Sur Facebook, en février 2012, il avait publié un court texte expliquant les raisons de son départ:
«Pour répliquer à ce qui a été écrit sur moi dans la presse jusque récemment, je n’ai pas perdu des milliards de dollars. Beaucoup de choses se sont passées entre 1976 et 2002. Apple a traversé beaucoup de périodes compliquées et beaucoup de gens se sont demandé si elle n’allait simplement pas mettre la clé sous la porte à différents moments de son histoire. J’ai peut-être perdu des dizaines de millions de dollars. Et honnêtement, entre vous et moi, ça m’a permis de grandir.
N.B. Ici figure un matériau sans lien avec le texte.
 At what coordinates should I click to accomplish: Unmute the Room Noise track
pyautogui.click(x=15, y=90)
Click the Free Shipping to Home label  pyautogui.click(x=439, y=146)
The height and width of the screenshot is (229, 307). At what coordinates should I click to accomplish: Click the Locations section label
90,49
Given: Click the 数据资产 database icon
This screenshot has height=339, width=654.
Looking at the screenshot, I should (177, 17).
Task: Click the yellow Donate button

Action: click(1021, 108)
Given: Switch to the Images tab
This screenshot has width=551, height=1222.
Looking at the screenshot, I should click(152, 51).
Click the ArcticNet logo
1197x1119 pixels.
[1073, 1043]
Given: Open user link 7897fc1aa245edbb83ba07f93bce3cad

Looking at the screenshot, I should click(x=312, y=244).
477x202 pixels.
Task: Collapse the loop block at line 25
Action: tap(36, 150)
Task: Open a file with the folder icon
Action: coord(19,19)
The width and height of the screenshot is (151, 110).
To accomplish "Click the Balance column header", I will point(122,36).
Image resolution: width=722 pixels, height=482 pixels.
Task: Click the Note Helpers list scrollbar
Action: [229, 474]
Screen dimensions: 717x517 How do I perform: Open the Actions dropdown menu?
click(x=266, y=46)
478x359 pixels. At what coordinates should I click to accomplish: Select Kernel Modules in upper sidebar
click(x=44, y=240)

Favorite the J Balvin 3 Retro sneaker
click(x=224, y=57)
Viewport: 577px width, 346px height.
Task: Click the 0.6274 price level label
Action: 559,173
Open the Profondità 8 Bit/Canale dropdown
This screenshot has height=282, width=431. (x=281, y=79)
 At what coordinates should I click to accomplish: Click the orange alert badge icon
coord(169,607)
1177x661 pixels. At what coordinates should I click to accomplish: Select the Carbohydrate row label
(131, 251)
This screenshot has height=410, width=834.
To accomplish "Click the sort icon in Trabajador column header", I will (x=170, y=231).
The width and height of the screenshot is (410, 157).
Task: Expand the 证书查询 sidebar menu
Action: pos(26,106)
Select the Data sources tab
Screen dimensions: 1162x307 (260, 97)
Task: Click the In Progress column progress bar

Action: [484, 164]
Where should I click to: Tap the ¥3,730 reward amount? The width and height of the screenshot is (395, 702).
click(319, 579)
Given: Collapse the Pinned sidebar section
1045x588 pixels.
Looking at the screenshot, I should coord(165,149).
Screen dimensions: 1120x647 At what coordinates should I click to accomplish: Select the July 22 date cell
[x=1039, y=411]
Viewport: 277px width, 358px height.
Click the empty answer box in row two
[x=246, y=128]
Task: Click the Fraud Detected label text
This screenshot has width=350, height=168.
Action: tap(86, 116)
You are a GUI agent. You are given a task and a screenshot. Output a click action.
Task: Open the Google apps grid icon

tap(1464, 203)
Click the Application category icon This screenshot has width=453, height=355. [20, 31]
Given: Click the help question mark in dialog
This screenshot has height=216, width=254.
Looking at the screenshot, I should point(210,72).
Si j’avais su que cela rendrait 300 personnes millionnaires en l’espace de quatre ans, je serais resté quatre ans. Mais après ça, je serais quand même parti. Steve et Steve avaient leur projet. Ils voulaient changer le monde à leur façon. Je voulais changer le monde à ma façon.»
Carrière prolifique
Interrogé sur cet épisode par The Next Web, Ronald Wayne avait eu ces mots:
«J’aime l’argent autant que tout le monde, mais je peux dire ça: je suis parti et j’ai fait mon propre truc, je me suis amusé en le faisant, et en prenant la direction qui semblait appropriée à ce moment-là. Dans toute ma carrière, je n’ai jamais été riche, mais j’avais toujours de quoi manger. Et j’ai toujours complètement adoré ce que je faisais.»
Wired racontait en 2012 que Ronald Wayne, après sa courte expérience du côté d’Apple, a ensuite eu une carrière prolifique et très diversifiée. Il a d’abord atterri au laboratoire national de Lawrence Livermore, où il a notamment travaillé sur la construction d’une centrale nucléaire, avant de devenir ingénieur en chef dans une entreprise d’électronique et de finalement ouvrir une boutique de timbres. Le magazine indique qu’il possède une douzaine de brevets et qu’il est désormais à la retraite, à Pahrump, dans le Nevada. «De temps en temps, il se rend à Las Vegas et tente sa chance aux machines à sous.»